In fact, over the years, Republicans presidents have used recess appointments as often as Democrats. In 2013, the non-partisan Congressional Research Service found that Ronald Reagan had made 232 recess appointments, Bill Clinton had made 139, and George W. Bush had made 171. As of Jan. 2013, Obama had made 32. In that light, the ultimate effect of the Court’s ruling will be a slight shift in power to Congress from the executive branch.

Paradoxically, in recent years, Democrats have responded to Republican efforts to block Obama’s appointments by changing Senate rules to streamline the confirmation process. Last fall, Senate Majority leader Harry Reid forced through an ad hoc rule change effectively doing away with filibusters of all presidential appointments, except Supreme Court nominees—a dramatic move that curtailed the Senate minority’s ability to block presidential priorities. Reid said Thursday that thanks to that rule change, “today’s [Supreme Court] ruling will have no effect on our ability to continue ensuring that qualified nominees receive an up-or-down vote.”
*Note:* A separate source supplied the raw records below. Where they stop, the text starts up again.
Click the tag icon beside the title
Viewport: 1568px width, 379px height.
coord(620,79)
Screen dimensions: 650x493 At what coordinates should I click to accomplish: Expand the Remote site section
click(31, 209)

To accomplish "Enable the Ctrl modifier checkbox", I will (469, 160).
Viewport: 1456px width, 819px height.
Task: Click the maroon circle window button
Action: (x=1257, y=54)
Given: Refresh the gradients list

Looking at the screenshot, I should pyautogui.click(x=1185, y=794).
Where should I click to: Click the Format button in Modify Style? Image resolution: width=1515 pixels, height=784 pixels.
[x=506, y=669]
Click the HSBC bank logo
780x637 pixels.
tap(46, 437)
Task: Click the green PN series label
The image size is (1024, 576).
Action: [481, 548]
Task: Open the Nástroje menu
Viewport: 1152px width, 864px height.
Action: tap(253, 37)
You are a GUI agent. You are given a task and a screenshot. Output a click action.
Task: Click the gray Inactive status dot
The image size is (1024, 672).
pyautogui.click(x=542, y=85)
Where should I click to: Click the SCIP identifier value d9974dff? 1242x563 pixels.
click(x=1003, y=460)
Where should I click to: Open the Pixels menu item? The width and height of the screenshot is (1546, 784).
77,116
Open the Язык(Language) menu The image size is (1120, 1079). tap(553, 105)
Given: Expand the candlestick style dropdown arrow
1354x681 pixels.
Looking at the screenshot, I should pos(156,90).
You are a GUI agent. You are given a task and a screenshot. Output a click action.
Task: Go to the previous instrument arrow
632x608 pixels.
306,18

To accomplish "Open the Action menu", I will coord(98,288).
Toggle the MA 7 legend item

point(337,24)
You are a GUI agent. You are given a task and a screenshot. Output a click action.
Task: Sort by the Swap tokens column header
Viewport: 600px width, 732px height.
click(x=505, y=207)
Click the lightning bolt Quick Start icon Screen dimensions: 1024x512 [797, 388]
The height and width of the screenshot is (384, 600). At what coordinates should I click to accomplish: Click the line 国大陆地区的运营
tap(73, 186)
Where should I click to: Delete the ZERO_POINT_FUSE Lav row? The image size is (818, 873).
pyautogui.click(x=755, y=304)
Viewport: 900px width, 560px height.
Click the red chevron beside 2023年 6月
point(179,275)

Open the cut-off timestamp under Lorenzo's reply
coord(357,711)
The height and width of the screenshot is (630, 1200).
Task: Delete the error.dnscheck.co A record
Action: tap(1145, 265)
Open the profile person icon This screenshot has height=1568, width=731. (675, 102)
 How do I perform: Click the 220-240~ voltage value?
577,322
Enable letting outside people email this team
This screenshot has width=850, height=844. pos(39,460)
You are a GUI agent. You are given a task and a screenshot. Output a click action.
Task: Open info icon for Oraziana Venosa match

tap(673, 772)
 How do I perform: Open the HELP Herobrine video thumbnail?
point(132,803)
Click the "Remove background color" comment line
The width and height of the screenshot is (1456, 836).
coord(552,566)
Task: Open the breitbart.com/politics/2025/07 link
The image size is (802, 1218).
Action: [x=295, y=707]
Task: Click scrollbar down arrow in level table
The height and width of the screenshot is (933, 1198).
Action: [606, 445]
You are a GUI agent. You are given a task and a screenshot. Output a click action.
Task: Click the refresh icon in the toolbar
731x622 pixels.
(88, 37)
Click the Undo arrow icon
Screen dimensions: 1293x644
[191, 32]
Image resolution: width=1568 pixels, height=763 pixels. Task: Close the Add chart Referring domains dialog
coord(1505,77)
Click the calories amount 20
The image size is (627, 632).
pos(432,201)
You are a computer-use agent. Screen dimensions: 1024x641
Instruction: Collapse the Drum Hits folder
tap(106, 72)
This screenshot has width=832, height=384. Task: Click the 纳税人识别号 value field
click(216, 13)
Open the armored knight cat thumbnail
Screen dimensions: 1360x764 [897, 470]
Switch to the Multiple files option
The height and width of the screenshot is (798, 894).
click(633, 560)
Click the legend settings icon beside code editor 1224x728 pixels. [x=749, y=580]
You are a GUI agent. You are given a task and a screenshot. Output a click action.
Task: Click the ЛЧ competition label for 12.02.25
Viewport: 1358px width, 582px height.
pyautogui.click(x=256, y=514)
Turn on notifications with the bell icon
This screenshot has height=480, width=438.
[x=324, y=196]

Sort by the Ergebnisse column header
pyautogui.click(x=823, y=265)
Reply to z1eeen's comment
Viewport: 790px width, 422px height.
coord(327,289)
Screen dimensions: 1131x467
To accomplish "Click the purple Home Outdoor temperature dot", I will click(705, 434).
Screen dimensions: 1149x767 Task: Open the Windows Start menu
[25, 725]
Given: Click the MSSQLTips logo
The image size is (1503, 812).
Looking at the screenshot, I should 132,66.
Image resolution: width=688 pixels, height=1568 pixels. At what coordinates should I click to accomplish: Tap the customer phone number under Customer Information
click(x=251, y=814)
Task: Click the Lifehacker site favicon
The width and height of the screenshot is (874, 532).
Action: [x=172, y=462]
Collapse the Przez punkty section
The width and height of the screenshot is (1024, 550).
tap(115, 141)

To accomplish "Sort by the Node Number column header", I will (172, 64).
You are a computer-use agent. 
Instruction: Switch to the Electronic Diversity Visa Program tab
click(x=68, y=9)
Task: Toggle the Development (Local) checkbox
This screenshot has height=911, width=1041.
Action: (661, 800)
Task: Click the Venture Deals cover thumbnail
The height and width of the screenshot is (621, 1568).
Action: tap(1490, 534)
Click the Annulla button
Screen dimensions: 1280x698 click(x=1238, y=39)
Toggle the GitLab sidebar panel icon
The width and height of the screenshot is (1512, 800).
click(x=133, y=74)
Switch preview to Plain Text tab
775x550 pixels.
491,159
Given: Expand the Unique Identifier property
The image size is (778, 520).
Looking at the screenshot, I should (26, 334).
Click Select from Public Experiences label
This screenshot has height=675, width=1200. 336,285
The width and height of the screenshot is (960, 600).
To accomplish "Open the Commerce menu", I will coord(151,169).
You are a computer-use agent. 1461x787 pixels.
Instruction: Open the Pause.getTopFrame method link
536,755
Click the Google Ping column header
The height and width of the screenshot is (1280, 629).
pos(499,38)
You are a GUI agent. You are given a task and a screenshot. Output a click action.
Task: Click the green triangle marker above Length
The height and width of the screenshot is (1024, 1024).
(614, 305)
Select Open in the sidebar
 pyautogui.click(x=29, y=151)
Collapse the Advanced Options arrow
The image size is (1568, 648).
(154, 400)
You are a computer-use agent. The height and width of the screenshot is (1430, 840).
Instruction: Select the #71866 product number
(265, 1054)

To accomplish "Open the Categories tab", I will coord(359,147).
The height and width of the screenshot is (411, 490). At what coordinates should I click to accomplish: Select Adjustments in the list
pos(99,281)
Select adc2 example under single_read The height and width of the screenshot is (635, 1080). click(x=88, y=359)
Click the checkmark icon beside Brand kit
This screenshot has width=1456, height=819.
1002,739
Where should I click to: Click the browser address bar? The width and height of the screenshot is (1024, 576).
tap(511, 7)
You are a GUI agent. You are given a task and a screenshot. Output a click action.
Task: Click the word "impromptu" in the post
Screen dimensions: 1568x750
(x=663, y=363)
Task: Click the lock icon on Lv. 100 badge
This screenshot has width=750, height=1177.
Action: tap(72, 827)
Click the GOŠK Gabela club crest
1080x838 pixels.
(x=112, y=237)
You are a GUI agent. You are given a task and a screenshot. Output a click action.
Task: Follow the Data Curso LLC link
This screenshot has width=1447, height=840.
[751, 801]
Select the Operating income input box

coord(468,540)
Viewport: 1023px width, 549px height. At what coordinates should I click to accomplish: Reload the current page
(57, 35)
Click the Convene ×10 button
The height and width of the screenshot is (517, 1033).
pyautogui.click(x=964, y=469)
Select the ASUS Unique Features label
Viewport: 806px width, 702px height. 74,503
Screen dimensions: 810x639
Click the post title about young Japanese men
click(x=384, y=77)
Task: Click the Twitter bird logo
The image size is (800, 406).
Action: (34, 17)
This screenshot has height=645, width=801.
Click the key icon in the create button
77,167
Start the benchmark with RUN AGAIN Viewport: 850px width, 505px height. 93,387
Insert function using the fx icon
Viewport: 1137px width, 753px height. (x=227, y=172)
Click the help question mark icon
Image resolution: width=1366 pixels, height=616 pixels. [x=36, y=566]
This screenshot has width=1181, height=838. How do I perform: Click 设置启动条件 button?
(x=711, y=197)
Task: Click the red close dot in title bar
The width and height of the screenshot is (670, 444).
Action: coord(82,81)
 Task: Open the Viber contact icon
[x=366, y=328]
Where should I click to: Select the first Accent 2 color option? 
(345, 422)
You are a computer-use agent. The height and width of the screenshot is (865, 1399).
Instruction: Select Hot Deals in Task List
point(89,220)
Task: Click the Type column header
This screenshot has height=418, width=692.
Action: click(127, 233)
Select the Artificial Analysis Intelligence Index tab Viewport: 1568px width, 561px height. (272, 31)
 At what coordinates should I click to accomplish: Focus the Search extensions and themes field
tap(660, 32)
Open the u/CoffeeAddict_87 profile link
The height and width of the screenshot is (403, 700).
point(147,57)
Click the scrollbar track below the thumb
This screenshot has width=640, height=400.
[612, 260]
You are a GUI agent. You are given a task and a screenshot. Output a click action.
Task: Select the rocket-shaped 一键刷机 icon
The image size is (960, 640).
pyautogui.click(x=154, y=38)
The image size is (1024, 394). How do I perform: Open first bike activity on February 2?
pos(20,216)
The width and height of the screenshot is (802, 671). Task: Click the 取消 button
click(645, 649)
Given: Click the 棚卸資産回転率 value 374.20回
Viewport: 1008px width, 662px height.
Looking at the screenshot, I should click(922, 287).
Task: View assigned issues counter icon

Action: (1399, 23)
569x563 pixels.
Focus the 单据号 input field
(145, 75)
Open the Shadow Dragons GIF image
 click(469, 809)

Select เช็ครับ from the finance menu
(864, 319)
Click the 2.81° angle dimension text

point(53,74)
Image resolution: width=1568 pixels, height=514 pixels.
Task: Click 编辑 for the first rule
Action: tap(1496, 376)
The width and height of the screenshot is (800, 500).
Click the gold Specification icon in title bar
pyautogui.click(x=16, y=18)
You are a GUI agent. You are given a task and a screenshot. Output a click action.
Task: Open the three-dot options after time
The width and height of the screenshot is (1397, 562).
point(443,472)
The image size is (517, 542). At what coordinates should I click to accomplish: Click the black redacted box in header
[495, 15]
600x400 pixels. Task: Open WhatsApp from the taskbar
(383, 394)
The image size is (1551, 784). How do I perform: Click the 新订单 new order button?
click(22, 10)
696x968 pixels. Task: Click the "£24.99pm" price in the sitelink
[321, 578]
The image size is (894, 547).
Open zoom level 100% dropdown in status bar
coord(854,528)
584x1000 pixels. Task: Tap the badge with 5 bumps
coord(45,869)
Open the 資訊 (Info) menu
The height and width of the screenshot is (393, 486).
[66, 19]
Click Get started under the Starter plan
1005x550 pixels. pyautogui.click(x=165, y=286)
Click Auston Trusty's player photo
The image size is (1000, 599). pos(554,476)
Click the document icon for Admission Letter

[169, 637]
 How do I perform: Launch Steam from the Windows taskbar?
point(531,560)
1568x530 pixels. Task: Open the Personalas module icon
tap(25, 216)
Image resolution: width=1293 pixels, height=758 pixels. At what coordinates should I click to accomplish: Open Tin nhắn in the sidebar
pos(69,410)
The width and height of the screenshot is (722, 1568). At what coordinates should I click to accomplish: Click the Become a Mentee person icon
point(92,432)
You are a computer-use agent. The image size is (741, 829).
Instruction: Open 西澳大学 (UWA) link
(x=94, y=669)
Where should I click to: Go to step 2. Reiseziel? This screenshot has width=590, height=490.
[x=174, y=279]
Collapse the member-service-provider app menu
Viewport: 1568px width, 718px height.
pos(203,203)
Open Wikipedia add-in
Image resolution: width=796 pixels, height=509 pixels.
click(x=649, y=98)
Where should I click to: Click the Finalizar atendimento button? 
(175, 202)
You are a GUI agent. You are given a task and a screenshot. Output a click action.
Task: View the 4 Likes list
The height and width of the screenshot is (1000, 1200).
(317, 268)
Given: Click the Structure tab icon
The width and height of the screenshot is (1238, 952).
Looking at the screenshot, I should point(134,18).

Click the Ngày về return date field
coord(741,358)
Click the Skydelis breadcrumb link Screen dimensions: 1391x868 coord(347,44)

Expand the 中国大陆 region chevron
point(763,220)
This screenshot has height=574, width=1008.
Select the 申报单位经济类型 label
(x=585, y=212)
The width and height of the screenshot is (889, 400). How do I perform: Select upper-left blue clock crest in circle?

By any ranking, America is one of the most free countries in the world. But particularly in recent years, as the 20th century threats of Communism, Fascism and National Socialism have faded, political discourse in the U.S. has tended toward apocalyptic predictions of democracy’s overthrow. Under George W. Bush, the left held that presidential signing statements threatened a fascist takeover of the country, while the right vigorously defended their use. Under Obama, the right sees the same presidential signing statements as an unconstitutional exercise of “king-like authority” while the left decries right-wing obstructionism.

The Supreme Court ruling Thursday on the fairly narrow issue of recess appointments is unlikely to placate either side’s concerns for long. House Speaker Boehner is set to bring an election-year law suit against the president next month in a self-described effort to “defend the Constitution and protect our system of government and our economy from continued executive abuse.”